§ **Written task**
Reproduce the entries from the line with "Task: Click the Fluid Types subheading" to the line with "Looking at the screenshot, I should tap(110, 92).", changing "Roman" to "Latin" and leaving everything else as it is.

Dataset excerpt
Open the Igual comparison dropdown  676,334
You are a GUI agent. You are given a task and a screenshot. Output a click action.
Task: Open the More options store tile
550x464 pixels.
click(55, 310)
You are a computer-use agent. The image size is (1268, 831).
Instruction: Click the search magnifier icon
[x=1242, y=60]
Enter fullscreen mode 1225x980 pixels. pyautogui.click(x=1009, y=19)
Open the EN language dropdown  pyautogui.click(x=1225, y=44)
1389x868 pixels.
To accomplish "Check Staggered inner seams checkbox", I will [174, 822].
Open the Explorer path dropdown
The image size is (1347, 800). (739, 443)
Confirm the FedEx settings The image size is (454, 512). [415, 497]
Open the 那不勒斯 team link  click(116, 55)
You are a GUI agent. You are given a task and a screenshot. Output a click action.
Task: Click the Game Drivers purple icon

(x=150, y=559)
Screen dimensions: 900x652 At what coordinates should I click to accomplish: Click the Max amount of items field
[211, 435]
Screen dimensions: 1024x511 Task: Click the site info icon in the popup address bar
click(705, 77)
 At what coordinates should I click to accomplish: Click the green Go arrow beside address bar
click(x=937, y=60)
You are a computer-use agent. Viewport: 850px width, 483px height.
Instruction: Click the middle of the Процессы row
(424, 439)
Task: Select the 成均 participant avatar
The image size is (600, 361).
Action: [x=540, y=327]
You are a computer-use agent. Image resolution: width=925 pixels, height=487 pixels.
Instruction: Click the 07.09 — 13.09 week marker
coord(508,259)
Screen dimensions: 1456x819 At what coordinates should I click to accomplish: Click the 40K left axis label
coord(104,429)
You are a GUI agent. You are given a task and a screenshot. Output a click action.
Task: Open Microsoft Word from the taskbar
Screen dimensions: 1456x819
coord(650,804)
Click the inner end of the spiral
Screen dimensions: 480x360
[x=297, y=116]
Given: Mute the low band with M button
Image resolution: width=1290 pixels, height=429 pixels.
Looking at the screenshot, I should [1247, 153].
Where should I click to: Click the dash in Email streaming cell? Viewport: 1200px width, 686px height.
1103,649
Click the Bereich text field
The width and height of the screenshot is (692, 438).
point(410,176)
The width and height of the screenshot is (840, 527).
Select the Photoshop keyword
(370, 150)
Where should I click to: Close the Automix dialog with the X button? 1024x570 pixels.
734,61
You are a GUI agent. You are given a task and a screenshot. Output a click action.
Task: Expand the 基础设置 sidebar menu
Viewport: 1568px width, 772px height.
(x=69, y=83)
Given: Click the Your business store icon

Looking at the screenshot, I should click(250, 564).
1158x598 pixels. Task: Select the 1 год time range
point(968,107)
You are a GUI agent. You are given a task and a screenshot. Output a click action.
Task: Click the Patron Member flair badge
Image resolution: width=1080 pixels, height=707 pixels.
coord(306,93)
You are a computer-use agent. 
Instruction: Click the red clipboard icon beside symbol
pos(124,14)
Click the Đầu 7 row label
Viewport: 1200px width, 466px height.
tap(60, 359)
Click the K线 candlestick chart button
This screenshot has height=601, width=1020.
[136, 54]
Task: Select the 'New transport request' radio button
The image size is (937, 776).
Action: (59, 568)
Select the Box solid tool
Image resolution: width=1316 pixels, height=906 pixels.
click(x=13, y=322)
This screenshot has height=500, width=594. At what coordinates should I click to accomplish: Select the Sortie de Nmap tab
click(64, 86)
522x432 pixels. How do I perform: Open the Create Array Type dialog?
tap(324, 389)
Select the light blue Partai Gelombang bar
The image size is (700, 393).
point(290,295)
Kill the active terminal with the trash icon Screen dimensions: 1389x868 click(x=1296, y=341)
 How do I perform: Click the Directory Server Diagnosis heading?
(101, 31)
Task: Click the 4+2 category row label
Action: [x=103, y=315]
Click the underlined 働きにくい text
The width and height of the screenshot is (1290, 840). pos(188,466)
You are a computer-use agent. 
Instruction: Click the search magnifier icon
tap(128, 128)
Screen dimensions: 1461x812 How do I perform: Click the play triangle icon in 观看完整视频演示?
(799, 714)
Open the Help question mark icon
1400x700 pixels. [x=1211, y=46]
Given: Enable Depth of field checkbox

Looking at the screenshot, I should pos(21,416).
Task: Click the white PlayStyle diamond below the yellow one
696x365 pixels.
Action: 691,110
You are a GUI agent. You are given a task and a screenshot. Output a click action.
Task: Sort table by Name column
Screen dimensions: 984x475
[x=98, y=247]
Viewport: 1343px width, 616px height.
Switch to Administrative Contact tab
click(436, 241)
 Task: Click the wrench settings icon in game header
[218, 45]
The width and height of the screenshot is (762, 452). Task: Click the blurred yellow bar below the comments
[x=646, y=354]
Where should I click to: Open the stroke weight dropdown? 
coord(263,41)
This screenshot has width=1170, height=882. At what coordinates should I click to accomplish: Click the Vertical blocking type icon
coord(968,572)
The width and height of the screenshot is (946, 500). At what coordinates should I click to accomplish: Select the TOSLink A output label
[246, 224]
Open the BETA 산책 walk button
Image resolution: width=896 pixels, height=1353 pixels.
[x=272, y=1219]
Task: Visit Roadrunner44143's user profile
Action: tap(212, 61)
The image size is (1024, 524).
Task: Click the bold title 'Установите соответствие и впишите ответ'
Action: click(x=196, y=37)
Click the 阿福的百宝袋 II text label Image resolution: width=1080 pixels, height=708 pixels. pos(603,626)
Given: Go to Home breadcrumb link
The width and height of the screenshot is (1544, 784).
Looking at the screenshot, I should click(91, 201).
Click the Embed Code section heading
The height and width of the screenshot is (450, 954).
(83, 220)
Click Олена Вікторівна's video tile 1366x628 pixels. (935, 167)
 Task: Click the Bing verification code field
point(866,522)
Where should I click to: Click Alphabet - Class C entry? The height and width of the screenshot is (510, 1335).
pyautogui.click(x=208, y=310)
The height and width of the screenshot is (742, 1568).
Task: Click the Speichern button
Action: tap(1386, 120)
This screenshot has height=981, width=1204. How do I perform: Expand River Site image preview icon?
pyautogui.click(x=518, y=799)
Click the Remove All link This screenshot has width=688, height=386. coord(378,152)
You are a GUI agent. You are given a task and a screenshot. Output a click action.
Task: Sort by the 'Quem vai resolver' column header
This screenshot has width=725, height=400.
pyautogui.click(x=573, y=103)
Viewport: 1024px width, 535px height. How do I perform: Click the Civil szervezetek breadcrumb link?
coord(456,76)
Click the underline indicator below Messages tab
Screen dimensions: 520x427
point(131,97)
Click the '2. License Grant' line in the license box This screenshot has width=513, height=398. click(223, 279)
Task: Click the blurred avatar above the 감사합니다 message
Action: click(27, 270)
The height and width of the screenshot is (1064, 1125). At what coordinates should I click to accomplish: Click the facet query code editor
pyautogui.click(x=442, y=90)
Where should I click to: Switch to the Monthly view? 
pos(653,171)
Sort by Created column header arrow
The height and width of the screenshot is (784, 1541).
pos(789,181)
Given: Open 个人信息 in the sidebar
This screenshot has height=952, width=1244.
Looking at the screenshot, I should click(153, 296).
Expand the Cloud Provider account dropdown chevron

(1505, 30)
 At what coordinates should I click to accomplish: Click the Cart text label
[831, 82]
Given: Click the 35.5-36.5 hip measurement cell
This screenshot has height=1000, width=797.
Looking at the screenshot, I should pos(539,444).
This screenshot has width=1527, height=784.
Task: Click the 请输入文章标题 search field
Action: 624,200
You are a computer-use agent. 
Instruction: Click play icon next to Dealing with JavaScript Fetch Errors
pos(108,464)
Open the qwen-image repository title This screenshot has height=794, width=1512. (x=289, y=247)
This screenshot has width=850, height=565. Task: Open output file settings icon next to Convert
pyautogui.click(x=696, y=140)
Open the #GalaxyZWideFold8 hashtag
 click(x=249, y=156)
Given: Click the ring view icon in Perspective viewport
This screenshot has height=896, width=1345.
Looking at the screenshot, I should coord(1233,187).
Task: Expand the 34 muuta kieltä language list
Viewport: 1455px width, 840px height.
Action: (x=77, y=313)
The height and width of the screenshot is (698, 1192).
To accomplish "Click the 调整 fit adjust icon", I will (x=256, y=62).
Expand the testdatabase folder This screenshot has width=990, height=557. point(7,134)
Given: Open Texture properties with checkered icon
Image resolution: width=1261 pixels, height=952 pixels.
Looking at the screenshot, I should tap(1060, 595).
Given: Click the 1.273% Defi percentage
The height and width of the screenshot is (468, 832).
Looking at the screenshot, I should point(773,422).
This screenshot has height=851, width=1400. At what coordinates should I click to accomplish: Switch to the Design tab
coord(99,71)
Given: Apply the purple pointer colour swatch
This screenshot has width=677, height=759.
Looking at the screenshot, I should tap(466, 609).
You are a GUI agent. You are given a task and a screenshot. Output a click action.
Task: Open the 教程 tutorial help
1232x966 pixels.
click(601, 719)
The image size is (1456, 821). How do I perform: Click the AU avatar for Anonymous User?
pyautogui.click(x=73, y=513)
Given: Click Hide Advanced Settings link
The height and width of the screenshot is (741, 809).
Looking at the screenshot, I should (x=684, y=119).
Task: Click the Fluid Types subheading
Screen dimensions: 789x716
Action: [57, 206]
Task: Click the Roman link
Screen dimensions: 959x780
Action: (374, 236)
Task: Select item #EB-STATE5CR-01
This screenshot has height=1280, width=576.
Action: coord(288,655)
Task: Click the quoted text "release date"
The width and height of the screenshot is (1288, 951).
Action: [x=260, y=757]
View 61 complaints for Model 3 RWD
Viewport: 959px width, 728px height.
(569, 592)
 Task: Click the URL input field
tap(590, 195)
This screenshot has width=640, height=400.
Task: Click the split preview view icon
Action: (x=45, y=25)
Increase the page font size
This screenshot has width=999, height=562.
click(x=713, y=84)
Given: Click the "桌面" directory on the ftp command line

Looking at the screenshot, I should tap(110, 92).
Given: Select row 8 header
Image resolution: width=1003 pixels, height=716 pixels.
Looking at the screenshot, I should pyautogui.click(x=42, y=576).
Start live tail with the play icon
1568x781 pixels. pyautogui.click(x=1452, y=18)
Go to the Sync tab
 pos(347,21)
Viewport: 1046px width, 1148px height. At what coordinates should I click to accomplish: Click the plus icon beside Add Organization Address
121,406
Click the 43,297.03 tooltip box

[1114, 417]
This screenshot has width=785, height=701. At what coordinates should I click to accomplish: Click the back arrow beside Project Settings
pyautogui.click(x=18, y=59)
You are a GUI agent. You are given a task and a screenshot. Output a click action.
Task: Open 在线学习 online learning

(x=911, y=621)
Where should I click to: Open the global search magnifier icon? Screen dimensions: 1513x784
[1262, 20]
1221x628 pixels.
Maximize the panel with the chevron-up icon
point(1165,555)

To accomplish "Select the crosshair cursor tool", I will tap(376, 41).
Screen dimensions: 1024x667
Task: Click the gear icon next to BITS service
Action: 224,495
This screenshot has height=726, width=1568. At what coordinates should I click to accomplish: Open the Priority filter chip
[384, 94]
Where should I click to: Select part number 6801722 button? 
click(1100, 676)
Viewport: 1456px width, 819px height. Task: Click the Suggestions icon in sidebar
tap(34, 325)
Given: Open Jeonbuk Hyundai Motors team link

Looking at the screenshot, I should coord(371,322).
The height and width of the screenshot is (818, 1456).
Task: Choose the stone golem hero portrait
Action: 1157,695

§ **Result below**
Task: Click the Fluid Types subheading
Screen dimensions: 789x716
Action: [57, 206]
Task: Click the Latin link
Screen dimensions: 959x780
Action: (374, 236)
Task: Select item #EB-STATE5CR-01
This screenshot has height=1280, width=576.
Action: coord(288,655)
Task: Click the quoted text "release date"
The width and height of the screenshot is (1288, 951).
Action: [x=260, y=757]
View 61 complaints for Model 3 RWD
Viewport: 959px width, 728px height.
(569, 592)
 Task: Click the URL input field
tap(590, 195)
This screenshot has width=640, height=400.
Task: Click the split preview view icon
Action: (x=45, y=25)
Increase the page font size
This screenshot has width=999, height=562.
click(x=713, y=84)
Given: Click the "桌面" directory on the ftp command line

Looking at the screenshot, I should tap(110, 92).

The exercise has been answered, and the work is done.